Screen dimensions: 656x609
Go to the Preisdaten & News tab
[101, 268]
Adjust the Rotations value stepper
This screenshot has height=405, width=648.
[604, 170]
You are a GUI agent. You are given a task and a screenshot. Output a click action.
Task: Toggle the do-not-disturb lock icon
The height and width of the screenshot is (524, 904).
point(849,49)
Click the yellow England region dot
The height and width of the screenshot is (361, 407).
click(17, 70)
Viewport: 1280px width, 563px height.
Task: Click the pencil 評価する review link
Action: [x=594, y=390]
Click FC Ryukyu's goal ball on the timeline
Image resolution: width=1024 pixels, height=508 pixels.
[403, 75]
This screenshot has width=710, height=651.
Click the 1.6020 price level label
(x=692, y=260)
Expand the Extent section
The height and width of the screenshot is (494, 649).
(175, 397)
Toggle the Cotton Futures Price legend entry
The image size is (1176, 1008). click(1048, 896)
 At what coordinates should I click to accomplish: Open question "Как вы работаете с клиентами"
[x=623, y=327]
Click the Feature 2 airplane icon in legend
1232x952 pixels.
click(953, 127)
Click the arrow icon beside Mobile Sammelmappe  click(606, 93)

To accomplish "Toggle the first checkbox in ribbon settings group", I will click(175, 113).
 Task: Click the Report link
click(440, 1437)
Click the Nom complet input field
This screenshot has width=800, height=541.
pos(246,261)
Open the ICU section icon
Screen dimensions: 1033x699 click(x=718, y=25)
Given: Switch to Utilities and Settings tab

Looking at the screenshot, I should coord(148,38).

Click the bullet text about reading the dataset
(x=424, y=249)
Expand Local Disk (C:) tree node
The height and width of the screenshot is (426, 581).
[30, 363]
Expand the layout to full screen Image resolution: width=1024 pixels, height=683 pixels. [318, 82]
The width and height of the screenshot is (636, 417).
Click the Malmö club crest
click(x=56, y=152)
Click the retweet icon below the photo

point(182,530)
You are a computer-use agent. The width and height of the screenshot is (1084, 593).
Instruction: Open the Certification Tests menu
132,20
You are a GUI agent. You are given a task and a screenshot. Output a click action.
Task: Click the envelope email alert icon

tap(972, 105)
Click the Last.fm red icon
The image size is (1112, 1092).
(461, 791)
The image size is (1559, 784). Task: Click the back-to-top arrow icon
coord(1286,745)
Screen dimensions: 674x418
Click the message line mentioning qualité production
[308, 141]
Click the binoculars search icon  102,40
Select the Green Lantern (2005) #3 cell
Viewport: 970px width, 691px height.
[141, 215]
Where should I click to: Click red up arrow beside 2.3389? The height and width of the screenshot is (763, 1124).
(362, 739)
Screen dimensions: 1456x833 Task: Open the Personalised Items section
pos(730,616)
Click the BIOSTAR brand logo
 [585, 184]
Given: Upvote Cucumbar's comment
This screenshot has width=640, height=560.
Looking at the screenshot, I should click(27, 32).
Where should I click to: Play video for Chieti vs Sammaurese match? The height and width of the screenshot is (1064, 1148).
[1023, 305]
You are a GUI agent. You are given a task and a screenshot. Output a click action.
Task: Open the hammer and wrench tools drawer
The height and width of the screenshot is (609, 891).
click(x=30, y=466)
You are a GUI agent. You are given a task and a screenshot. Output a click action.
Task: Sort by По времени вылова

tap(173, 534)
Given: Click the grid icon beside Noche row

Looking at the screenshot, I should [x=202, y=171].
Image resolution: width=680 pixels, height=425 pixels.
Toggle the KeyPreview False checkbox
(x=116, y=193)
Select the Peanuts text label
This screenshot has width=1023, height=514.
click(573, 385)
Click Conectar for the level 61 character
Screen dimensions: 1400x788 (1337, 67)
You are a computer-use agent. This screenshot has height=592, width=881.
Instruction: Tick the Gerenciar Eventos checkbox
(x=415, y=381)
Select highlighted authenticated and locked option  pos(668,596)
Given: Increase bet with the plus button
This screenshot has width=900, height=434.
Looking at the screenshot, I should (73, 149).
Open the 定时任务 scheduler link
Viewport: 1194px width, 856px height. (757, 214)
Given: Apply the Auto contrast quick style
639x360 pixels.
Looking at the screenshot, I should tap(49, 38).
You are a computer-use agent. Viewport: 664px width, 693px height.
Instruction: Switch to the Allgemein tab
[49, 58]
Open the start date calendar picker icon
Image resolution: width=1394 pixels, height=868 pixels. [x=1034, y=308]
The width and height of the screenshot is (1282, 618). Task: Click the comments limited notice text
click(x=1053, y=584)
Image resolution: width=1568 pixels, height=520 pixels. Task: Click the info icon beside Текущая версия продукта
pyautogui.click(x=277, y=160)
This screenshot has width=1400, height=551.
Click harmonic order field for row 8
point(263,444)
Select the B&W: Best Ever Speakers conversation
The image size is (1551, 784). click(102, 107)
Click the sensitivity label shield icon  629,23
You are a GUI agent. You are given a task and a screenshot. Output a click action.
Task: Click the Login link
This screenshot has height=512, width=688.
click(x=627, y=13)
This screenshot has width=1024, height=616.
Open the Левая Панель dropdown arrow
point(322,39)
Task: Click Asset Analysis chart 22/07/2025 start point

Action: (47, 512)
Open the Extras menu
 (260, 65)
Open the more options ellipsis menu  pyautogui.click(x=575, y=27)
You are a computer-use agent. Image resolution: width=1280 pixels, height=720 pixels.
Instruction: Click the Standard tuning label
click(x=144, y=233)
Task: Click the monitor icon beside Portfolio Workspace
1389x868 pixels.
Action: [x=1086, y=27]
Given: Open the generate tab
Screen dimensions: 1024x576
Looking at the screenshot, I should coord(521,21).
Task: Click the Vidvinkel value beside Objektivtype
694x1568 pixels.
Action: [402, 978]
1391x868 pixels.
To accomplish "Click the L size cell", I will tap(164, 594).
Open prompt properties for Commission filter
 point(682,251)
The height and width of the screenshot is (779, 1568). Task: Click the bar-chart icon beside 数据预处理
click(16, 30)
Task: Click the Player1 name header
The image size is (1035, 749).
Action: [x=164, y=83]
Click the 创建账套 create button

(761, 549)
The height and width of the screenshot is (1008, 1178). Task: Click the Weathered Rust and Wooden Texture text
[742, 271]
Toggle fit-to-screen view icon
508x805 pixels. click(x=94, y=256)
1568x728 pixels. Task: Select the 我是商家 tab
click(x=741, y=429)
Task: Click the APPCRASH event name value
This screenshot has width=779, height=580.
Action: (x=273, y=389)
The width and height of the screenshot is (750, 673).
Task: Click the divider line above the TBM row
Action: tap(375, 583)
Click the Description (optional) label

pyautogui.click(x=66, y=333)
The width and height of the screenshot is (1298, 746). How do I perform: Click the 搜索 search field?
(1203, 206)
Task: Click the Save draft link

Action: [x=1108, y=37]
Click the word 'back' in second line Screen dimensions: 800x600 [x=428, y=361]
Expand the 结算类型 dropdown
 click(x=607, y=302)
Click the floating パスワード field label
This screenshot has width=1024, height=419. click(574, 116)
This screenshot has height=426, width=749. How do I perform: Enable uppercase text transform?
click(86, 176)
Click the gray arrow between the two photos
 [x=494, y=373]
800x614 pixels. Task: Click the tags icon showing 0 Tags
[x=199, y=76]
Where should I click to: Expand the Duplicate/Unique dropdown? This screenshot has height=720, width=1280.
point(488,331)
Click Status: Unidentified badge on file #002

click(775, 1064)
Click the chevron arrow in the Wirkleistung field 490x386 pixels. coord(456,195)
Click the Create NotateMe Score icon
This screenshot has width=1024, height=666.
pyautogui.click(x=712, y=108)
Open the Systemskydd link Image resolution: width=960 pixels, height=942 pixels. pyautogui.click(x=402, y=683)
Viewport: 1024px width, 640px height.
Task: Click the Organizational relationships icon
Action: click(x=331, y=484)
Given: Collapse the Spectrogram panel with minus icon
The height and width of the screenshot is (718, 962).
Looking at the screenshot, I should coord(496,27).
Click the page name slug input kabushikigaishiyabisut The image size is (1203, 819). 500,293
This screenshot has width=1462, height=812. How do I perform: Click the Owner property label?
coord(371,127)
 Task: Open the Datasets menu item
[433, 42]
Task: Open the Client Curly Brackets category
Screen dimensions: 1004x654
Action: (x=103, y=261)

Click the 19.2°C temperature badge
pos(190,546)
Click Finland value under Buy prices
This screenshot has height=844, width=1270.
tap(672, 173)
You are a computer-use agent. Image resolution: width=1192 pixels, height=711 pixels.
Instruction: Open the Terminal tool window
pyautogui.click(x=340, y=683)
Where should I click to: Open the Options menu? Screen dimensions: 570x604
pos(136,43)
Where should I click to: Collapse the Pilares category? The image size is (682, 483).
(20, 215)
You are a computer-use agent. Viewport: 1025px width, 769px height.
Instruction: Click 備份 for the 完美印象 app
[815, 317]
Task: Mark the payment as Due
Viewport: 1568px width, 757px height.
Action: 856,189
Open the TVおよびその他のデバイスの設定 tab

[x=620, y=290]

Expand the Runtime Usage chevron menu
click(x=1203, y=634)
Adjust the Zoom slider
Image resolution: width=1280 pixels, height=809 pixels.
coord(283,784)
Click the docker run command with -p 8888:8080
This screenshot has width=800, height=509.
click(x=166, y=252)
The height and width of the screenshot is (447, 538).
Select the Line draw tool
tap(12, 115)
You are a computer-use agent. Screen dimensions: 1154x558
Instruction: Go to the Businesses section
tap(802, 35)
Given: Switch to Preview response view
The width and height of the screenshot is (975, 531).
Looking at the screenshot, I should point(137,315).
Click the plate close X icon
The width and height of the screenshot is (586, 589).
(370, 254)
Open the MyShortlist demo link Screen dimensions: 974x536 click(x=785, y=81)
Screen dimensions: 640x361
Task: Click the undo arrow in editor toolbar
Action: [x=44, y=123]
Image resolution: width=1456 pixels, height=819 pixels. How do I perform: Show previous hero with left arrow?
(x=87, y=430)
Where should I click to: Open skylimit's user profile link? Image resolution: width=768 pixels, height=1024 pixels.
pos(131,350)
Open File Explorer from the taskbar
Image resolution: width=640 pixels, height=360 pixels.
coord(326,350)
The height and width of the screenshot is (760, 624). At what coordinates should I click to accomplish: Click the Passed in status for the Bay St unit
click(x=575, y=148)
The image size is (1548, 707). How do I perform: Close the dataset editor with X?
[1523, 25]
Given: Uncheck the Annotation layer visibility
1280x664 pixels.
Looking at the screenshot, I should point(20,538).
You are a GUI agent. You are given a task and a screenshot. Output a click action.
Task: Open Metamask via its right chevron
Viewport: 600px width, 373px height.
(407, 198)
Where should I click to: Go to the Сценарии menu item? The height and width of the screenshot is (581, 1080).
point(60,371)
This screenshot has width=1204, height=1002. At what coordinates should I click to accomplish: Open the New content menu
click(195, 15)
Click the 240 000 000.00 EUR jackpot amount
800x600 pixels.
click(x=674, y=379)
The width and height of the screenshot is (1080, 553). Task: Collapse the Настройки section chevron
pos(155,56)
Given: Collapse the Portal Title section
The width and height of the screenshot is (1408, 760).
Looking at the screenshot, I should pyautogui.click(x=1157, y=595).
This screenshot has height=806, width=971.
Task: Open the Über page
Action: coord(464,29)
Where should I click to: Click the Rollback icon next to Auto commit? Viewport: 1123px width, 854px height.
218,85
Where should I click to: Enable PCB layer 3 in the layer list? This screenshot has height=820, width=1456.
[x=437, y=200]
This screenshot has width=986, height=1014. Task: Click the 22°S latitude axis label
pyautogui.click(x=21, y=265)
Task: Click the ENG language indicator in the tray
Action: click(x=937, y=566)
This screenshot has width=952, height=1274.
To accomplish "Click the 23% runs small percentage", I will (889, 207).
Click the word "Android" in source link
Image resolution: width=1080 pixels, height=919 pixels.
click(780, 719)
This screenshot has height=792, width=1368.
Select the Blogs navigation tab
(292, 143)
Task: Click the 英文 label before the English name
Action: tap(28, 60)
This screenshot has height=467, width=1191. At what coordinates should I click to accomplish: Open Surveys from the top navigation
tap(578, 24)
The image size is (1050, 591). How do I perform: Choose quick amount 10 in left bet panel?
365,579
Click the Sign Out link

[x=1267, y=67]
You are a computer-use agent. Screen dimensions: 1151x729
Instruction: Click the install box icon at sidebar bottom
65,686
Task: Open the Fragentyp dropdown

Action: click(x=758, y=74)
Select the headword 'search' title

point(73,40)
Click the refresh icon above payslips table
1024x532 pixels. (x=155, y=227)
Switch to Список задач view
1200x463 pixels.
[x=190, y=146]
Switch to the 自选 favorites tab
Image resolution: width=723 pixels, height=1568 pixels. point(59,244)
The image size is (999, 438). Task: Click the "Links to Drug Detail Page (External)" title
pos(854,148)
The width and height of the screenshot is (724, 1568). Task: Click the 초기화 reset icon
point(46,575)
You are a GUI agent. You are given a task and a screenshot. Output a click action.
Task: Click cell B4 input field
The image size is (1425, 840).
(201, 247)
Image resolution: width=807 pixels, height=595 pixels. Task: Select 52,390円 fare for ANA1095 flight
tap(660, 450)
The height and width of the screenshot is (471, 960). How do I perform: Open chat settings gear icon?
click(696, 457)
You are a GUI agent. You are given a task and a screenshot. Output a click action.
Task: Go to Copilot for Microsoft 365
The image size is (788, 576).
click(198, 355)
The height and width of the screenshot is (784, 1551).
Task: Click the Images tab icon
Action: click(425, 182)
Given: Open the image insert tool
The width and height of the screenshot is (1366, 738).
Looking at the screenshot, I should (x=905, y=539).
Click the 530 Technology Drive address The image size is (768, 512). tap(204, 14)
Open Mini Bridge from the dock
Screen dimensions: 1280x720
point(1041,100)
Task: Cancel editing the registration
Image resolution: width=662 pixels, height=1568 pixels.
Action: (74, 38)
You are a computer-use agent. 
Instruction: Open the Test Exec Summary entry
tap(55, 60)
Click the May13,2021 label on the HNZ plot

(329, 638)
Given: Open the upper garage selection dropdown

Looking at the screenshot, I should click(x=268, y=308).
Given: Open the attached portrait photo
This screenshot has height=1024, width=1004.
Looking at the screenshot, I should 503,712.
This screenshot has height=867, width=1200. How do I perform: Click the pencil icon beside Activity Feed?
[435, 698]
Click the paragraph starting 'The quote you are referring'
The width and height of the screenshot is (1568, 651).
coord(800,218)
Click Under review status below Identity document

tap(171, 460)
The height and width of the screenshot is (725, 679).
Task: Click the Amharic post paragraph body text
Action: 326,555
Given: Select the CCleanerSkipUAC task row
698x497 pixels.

## Exercise
Search the records for the word "will" and copy out every line that holds it.

## Result below
To accomplish "Toggle the first checkbox in ribbon settings group", I will click(175, 113).
To accomplish "Click the L size cell", I will tap(164, 594).
To accomplish "Click the 23% runs small percentage", I will (889, 207).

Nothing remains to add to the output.